NVIDIA, Zoom CEOs Talk the Future of Work

Amid a pandemic that’s put much of the world’s work, learning, even family reunions online, two of the leaders who have made today’s virtual world possible met Thursday on, where else — Zoom — to talk about what’s next.

NVIDIA CEO Jensen Huang and Zoom CEO Eric Yuan spoke Thursday at the online video conference company’s Zoomtopia user event in a casual, wide-ranging conversation.

“If not for what Zoom has done, the recent pandemic would be unbearable,” Huang said. The present situation, Huang explained, “has accelerated the future, it has brought forward the urgency of a digital future.”

In front of a virtual audience from all over the globe, the two spoke about their entrepreneurial journeys, NVIDIA’s unique company culture, and how NVIDIA is knitting together the virtual and real worlds to help NVIDIA employees collaborate.

Huang’s appearance at Zoomtopia follows NVIDIA’s GPU Technology Conference last week, where Huang outlined NVIDIA’s view of data center computing and introduced new technologies in data centers, edge AI and healthcare.

Yuan playfully wore a leather jacket, matching Huang’s trademark attire—and spoke with a sleek virtual kitchen as his backdrop, paying tribute to the presentations Huang has given from his kitchen this year—began their conversation with Huang by asking about his early life.

“I was fortunate that my parents worked hard and all of the people I was surrounded by worked hard,” Huang said, adding that he was focused on on school and sports, especially table tennis. “To me working is living, working is breathing and, to me, it’s not work at all — I enjoy it too much.”

It’s NVIDIA’s mission, Huang said, that continues to motivate him, as the company has gone from inventing the GPU to pioneering new possibilities in robotics and AI.

The common thread: since the beginning, NVIDIA has had a singular focus on accelerated computing.

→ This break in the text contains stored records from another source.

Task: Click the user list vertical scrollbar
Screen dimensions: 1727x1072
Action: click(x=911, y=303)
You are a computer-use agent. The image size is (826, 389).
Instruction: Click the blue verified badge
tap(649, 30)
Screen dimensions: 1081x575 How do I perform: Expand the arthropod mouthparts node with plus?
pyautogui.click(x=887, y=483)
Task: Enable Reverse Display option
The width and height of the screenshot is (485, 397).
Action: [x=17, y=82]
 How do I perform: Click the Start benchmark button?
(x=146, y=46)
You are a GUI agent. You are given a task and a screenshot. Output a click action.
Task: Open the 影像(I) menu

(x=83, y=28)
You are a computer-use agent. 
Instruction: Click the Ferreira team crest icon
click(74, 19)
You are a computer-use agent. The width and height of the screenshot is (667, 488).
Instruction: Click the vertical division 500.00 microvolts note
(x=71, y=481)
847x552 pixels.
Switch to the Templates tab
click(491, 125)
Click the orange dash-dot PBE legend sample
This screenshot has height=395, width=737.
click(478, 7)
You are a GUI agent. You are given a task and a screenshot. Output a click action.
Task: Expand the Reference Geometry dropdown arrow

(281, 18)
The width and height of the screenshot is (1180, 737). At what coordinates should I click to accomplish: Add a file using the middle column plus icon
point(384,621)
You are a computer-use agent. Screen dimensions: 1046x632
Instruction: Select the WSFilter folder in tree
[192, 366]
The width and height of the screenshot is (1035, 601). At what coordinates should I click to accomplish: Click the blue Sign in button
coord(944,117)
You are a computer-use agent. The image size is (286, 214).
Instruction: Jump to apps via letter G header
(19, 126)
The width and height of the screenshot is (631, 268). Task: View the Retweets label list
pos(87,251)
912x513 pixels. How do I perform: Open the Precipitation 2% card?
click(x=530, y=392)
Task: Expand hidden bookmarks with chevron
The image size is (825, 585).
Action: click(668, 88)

“We built a time machine,” Huang said, touching on NVIDIA’s work in drug discovery as an example. “So, instead of a particular drug taking 10 years to discover, we would like drugs and therapies and vaccines to be discovered in months.”

Zoom and NVIDIA, Huang said, share a “singular purpose and a sense of destiny,” Huang said, one that has made the world a better place.

“The fact that Zoom existed and your vision came to reality means we can be together even if we’re not together,” Huang said.

“You can look at your work and imagine the impact on society and the benefits it will bring and somehow it’s your job to do it,” Huang said. “If you don’t do it, no one else will — and that’s thrilling to me, I love that feeling.”

Yuan also asked about NVIDIA’s culture and the future of work, one which Huang believes will increasingly meld the physical and the virtual worlds.

Today, for example, we might report to your colleagues that we’ll be WFH, or working from home.

Office lingo, however, may change to reflect the new reality, where being at the office isn’t necessarily the norm.

“In the future we will say we’re ‘going to the office,’” Huang said. “Today we say ‘WFH,’ in the future we will say ‘GTO.’”

Tools such as Zoom enable colleagues to meet, face to face, from home, from an office, from anywhere in the world.

More and more, work will take place in a hybrid of office and home, physical and virtual reality.

NVIDIA, for example, has created a platform called NVIDIA Omniverse that lets colleagues working in different places and with different tools collaborate in real time.

“The Adobe world can connect to the Catia world and so on,” Huang said. “We can have different designers working with each other at their homes.”

The present moment has “brought forward the urgency of a digital future, it has made us aware that completely physical is not sufficient, that completely digital is not sufficient,” Huang said. “The future is a mixed reality world.”